*WRITTEN TASK*:
Retype the following lines exactly as they appear.

*DATASET RECORDS*:

:::::

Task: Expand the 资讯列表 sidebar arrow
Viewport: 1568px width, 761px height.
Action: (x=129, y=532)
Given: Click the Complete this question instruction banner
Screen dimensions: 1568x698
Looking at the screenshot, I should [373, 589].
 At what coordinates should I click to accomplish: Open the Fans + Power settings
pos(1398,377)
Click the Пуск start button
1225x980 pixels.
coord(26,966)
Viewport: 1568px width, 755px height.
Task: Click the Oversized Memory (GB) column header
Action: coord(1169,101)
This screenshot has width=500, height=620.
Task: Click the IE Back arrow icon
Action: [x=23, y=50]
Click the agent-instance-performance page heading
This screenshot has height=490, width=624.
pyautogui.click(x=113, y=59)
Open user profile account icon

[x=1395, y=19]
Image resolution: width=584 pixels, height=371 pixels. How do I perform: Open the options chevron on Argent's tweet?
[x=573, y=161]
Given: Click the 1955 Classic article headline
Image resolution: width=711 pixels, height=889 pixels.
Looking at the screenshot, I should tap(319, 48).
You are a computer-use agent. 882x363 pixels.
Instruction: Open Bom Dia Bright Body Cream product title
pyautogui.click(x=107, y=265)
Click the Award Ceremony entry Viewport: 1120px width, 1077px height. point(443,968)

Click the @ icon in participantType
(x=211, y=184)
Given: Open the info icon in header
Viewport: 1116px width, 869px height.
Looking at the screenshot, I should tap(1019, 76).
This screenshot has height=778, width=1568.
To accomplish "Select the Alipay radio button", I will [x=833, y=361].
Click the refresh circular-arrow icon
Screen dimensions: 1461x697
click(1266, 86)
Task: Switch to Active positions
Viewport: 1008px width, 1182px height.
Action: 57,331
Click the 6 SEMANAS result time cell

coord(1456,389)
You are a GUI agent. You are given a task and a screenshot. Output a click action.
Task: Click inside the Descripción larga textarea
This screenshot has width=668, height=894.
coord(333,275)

:::::

*WRITTEN ANSWER*:
Task: Expand the 资讯列表 sidebar arrow
Viewport: 1568px width, 761px height.
Action: (x=129, y=532)
Given: Click the Complete this question instruction banner
Screen dimensions: 1568x698
Looking at the screenshot, I should [373, 589].
 At what coordinates should I click to accomplish: Open the Fans + Power settings
pos(1398,377)
Click the Пуск start button
1225x980 pixels.
coord(26,966)
Viewport: 1568px width, 755px height.
Task: Click the Oversized Memory (GB) column header
Action: coord(1169,101)
This screenshot has width=500, height=620.
Task: Click the IE Back arrow icon
Action: [x=23, y=50]
Click the agent-instance-performance page heading
This screenshot has height=490, width=624.
pyautogui.click(x=113, y=59)
Open user profile account icon

[x=1395, y=19]
Image resolution: width=584 pixels, height=371 pixels. How do I perform: Open the options chevron on Argent's tweet?
[x=573, y=161]
Given: Click the 1955 Classic article headline
Image resolution: width=711 pixels, height=889 pixels.
Looking at the screenshot, I should tap(319, 48).
You are a computer-use agent. 882x363 pixels.
Instruction: Open Bom Dia Bright Body Cream product title
pyautogui.click(x=107, y=265)
Click the Award Ceremony entry Viewport: 1120px width, 1077px height. point(443,968)

Click the @ icon in participantType
(x=211, y=184)
Given: Open the info icon in header
Viewport: 1116px width, 869px height.
Looking at the screenshot, I should tap(1019, 76).
This screenshot has height=778, width=1568.
To accomplish "Select the Alipay radio button", I will [x=833, y=361].
Click the refresh circular-arrow icon
Screen dimensions: 1461x697
click(1266, 86)
Task: Switch to Active positions
Viewport: 1008px width, 1182px height.
Action: 57,331
Click the 6 SEMANAS result time cell

coord(1456,389)
You are a GUI agent. You are given a task and a screenshot. Output a click action.
Task: Click inside the Descripción larga textarea
This screenshot has width=668, height=894.
coord(333,275)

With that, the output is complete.